There was nothing anomalous in that Holstein's slaughter. Beef cattle and dairy

cattle represent two different types of animal, but their fates are identical.

What most Americans do not realize is that nearly every dairy cow eventually

becomes either hamburger or the cheaper variety of steak when her profitability

drops. Holsteins are frequently culled for slaughter when they are between 5

and 6 years old.

 

When you figure that a Holstein first gives milk when about 2 years old, that

means a productive life on the dairy farm of about three years. In that brief

life span, everything is done to maximize yield, including the regular use of

antibiotics and the feeding of high-protein concentrates of the kind that used

to contain meat and blood meal from other Holsteins, a practice that has since

been banned.

 

 

After poultry and pigs, the dairy industry has become one of the most

concentrated forms of agriculture in America. The old mental picture of a herd

of Holsteins standing hock-deep in pasture bears no relation to the way milk is

produced in much of America. Some herds, especially in the West and Southwest,

number in the thousands, which means the animals spend their lives in barns on

cement where they are milked automatically, in some cases on huge rotating

platforms that look like something out of science fiction.

 

 

For all their adaptability, even Holsteins can put up with only a certain

amount of this. By the time they mature, at around 5 years old, many begin to

break down from leg and foot problems. Dairy organizations distribute

locomotion charts to help workers assess lameness, which can lead to

reproductive failures — another reason for culling animals. Other cows begin to

fail from the stress of carrying an udder that can weigh as much as a

full-grown man. To prepare them for slaughter, the cows must be given time to

get any residue — the word means traces of drugs — out of their systems.

 

 

As always, the goals of industrial agriculture create a perverse logic. Instead

of adapting the agricultural system to suit the animal, we try to adapt the

animal to suit the system in order to eke out every last efficiency.

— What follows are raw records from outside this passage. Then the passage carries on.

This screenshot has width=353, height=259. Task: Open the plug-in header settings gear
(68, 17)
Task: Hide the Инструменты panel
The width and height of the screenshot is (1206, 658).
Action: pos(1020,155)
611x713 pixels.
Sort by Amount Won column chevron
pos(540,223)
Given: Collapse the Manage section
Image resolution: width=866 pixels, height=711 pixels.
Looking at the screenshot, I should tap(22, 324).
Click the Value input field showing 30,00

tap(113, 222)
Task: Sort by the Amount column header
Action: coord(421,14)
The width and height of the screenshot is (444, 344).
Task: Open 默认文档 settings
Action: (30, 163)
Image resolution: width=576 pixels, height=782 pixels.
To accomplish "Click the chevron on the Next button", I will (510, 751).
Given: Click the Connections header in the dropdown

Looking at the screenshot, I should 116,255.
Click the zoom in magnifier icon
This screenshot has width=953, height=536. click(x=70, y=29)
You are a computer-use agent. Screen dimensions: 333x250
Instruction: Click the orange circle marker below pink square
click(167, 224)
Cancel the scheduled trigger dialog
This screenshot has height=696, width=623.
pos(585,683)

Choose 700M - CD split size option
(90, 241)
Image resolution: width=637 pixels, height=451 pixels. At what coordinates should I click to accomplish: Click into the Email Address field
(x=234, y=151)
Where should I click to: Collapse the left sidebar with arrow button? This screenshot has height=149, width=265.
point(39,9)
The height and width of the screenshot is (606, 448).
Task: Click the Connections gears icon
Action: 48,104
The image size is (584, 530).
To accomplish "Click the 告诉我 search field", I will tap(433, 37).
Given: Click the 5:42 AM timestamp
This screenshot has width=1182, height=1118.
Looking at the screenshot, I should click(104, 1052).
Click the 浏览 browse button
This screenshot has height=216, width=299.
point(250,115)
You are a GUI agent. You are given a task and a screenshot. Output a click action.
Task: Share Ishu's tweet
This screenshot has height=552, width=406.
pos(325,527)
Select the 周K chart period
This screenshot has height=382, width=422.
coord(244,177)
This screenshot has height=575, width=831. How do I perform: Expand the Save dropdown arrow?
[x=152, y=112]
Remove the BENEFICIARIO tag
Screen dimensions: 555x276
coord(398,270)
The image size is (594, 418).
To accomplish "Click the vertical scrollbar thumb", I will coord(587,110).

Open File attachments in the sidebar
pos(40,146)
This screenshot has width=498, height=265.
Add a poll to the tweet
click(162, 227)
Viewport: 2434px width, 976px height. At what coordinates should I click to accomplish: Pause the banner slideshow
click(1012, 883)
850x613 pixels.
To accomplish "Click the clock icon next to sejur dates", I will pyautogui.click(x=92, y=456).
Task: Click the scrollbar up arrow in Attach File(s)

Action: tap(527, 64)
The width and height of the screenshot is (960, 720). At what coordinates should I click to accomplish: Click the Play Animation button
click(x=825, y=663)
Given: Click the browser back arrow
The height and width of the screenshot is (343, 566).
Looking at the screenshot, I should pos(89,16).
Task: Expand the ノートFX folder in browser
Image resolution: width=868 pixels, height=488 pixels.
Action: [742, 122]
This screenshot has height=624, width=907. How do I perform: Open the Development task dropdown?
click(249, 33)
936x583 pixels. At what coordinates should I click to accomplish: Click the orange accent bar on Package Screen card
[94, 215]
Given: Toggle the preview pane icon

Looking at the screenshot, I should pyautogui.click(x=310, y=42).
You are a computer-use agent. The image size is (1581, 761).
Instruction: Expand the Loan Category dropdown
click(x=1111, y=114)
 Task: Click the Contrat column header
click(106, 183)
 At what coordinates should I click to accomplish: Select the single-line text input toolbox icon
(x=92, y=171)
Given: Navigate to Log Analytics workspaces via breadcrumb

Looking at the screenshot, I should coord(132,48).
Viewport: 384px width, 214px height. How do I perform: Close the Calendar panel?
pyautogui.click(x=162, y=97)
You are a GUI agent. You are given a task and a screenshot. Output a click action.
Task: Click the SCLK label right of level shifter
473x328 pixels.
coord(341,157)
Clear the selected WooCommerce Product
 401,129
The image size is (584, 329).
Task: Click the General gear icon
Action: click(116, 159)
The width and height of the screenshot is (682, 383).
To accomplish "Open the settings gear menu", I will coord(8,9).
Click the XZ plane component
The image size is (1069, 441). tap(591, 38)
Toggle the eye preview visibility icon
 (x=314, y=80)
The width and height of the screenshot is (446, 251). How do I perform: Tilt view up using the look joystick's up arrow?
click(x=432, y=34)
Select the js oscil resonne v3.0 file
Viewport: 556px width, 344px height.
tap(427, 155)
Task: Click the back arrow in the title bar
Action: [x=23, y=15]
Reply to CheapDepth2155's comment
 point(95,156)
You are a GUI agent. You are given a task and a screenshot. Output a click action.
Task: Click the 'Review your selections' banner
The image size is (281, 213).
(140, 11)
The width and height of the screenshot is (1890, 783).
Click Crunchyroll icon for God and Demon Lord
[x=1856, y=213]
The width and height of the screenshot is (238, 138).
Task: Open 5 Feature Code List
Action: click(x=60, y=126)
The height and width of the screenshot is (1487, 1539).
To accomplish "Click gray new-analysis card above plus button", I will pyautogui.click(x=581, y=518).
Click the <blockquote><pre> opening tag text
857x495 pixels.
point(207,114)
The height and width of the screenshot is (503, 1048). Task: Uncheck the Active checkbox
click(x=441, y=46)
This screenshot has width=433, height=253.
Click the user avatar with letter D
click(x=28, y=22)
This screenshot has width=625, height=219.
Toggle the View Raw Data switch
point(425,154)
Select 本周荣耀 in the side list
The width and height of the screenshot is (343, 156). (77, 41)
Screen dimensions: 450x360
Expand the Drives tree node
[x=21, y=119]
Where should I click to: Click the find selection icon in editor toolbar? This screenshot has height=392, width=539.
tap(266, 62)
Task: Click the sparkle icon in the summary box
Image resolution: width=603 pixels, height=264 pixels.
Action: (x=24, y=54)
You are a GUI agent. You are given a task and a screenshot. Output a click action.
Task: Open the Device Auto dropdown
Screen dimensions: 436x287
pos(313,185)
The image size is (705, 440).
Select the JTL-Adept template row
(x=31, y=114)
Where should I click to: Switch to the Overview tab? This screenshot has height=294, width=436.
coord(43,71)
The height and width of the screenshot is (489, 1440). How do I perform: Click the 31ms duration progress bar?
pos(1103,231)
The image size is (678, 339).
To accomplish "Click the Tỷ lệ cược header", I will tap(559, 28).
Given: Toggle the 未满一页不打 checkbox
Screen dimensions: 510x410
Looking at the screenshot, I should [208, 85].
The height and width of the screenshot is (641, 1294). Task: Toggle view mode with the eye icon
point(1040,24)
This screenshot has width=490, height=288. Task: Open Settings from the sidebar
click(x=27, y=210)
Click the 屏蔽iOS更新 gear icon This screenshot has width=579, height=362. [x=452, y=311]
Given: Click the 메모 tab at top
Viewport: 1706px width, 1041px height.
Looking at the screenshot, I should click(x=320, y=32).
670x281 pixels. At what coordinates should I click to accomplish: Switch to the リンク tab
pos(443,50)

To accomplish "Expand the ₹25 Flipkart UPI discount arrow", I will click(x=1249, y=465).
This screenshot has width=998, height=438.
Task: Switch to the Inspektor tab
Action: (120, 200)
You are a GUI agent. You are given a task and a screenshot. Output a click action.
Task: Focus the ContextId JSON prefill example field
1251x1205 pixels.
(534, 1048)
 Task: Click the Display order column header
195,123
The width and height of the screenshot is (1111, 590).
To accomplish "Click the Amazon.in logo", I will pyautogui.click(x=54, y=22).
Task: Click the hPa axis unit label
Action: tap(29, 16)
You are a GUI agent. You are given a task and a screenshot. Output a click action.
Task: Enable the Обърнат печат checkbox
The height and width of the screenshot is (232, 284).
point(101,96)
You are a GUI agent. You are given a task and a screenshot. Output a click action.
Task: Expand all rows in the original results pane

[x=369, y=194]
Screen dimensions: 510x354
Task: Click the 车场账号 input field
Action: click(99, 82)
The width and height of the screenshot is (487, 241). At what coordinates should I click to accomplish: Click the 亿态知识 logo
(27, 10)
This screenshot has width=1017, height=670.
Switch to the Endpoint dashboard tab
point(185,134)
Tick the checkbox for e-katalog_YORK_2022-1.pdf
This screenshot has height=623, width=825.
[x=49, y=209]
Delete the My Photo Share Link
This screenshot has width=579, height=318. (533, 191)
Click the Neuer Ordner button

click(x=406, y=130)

We may

take it for granted that dairy cows will eventually be slaughtered.

 

But strange as it sounds, it makes greater financial, ethical and social sense

if we to the cows' notions of efficiency, which do not include living

on concrete or eating anything but grass and grain, rather than to ours. The

animals would be healthier, their milk would be better, and we would not have

to worry quite so much about what was in our food.

 

 

At some point Americans will begin to judge agriculture not by its intentions

but by its unintended consequences. The intention in the dairy industry has

always been to streamline, modernize, automate, all in the interest of greater

profits.

 

But the consequence has been to concentrate power and money in the hands of a

few, to drive down prices and to create a national surplus of milk that forces

small dairy producers out of business. That, in turn, frees former dairy land

for development, for suburban sprawl. The consequence has also been to breed an

animal that can barely sustain the way she is forced to live.

 

 

The river of milk in America brings with it a river of ground beef made from

dairy cows, a river that is almost impossible to inspect adequately in a

deregulated industry. The problem isn't just a concentration of meat. It's a

concentration of political power that hamstrings any calls for closer

inspection. The industry has been quick to point out that far more people die

from salmonella and E. coli than from mad cow disease. That's not exactly a

reason to stand up and cheer.

 

 

It's possible that the Washington State Holstein may have had the only case of

mad cow disease we come across. But if so, it will have been luck rather than

good planning. According to the philosophers at Cow-Calf Weekly, an online

journal for the beef industry, "Perception is reality." That's the sort of

thing one says when the reality is too unbearable to look at.